* Exercice écrit 1 *
Reproduisez sans modification les lignes de la liste, depuis celle qui contient « Click the info icon beside date range » jusqu'à celle qui contient « Looking at the screenshot, I should coord(44,46). », cette dernière comprise.
* Exercice écrit 2 *
Poursuivez le témoignage devant le comité sur la loi contre le terrorisme à partir de l'endroit où il s'interrompt.

* Extrait de texte *
====================

J'estime qu'en ce qui concerne la plupart des droits et libertés, les étrangers sont aussi comme « nous », et devraient donc être protégés. Je crois que le Canada devrait montrer l'exemple.

La présidente : Merci beaucoup. Nous terminons les exposés avec M. Mollard.

[Français]

Murray Mollard, directeur exécutif, British Columbia Civil Liberties Association : Madame la présidente, membres du comité, merci de nous avoir invités à parler de la loi contre le terrorisme.

[Traduction]

Notre association étudie ce genre de question depuis 1963. L'éventail des libertés civiles est très large et quand nous, et d'autres groupes, abordons des questions aussi délicates que la sécurité nationale, nous mettons toujours au premier plan la liberté d'expression, la liberté d'association, la liberté de religion et les intérêts de nature privée.

Nous convenons que les autorités de notre gouvernement disposent des moyens de nous protéger au plan de la sécurité nationale et contre le terrorisme avant et après le 11 septembre 2001.

Je veux commencer par le chapitre consacré aux certificats de la sécurité dans notre mémoire, moins parler des réformes procédurales que nous avons suggérées et commencer par quelque chose qui est essentiel. C'est vraiment ce qui nous réunit aujourd'hui. Les avocats, les législateurs et les analystes des politiques aiment parler des détails de la loi, mais ce qui compte au fond, c'est l'aspect humain, un élément très humain.

====================

* Données fournies *
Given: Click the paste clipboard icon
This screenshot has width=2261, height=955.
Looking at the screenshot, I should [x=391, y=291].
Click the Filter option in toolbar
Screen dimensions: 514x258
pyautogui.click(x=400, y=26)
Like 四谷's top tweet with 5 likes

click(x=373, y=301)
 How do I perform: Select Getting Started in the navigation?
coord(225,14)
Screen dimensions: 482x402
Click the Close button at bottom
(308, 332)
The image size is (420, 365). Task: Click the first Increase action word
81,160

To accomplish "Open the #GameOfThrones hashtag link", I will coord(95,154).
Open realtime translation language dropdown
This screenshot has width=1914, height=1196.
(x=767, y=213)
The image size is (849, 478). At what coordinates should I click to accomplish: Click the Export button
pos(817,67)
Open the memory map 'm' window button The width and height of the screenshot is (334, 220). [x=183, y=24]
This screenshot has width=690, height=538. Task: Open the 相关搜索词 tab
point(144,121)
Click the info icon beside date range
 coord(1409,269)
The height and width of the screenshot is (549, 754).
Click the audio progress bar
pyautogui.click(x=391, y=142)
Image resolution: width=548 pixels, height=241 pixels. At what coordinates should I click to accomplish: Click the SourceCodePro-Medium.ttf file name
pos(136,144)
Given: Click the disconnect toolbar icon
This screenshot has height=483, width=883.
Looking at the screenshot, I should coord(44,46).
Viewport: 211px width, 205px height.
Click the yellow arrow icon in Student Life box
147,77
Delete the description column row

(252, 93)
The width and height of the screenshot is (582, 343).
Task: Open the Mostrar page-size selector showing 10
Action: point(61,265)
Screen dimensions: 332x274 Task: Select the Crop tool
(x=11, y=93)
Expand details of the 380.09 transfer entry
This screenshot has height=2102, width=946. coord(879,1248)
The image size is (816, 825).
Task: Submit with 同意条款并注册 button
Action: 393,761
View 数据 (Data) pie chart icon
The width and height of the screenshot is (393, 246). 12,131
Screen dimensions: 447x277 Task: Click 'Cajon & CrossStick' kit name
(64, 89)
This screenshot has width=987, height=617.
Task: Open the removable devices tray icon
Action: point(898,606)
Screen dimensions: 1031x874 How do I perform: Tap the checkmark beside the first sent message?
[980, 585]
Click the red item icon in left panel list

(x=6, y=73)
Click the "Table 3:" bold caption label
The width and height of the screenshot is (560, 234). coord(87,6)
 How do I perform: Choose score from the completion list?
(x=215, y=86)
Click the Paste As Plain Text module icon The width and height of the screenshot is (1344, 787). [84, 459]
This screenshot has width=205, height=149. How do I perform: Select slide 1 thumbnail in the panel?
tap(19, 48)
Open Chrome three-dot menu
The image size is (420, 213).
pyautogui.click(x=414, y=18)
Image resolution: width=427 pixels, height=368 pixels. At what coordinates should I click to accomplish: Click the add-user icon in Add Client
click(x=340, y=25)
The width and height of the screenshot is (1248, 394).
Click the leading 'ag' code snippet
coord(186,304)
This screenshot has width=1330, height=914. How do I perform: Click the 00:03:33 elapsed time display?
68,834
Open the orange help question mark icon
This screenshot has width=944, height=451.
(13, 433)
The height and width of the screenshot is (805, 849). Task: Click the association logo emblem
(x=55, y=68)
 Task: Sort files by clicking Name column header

====================

* Réponse attendue 1 *
Click the info icon beside date range
 coord(1409,269)
The height and width of the screenshot is (549, 754).
Click the audio progress bar
pyautogui.click(x=391, y=142)
Image resolution: width=548 pixels, height=241 pixels. At what coordinates should I click to accomplish: Click the SourceCodePro-Medium.ttf file name
pos(136,144)
Given: Click the disconnect toolbar icon
This screenshot has height=483, width=883.
Looking at the screenshot, I should coord(44,46).

* Réponse attendue 2 *
Cet élément humain est revenu à ma mémoire lors de mon exposé sur l'affaire Arar devant un syndicat de travailleurs de la santé à Vancouver. Nous avons été impliqués à titre d'intervenants dans l'affaire depuis bien plus d'un an et j'en connais assez bien les détails, j'ai pris le temps d'étudier de manière approfondie la chronologie de l'affaire et en consultant le site Web de Maher Arar. Quand on lit ses propres mots, l'expérience qu'il a endurée en tant qu'être humain, on commence à comprendre pourquoi cela est si important, pourquoi nous devons bien faire les choses et pourquoi nous ne pouvons pas nous engager dans certaines activités qui frisent la torture. Je suggère la même chose pour les quatre personnes encore susceptibles d'être détenues à cause des certificats de sécurité.

Voilà un régime qui se caractérise par des conditions inhumaines, une détention à durée indéterminée, des preuves secrètes et des procès secrets. Et pour finir, le risque d'être déporté dans un pays qui pratique la torture en est le grand prix.

Je ne pense pas qu'il soit exagéré de dire — et ce n'est pas entré dans l'hyperbole de le dire — que c'est équivalent au camp de concentration au Canada et que c'est notre version de la Baie de Guantanamo. Nous n'avons pas de photos d'Abu Ghraib ou entendu des plaintes de violence physique, mais nous avons des renseignements et des preuves sur la privation psychologique et la privation de conditions matérielles et cela nous entraîne dans une voie que vous voulons éviter.

Avant de parler des conditions inhumaines, notre but est de vous prier instamment de faire tout ce qui est en votre pouvoir soit de demander la libération des quatre prisonniers restants à cause des certificats de sécurité soit de demander qu'ils soient accusés publiquement, qu'on leur présente la preuve contre eux et qu'on leur donne le droit de répondre à ces accusations.

Par « conditions inhumaines », nous voulons dire l'isolement cellulaire, l'alimentation mal équilibrée, peu ou aucune possibilité de faire des exercices, le manque de vêtements adaptés aux températures basses des cellules, le manque de chaussures et pas de visites de la famille. Toutes ces conditions rappellent celles d'un camp de concentration. Même les pires meurtriers ne sont pas traités de cette façon.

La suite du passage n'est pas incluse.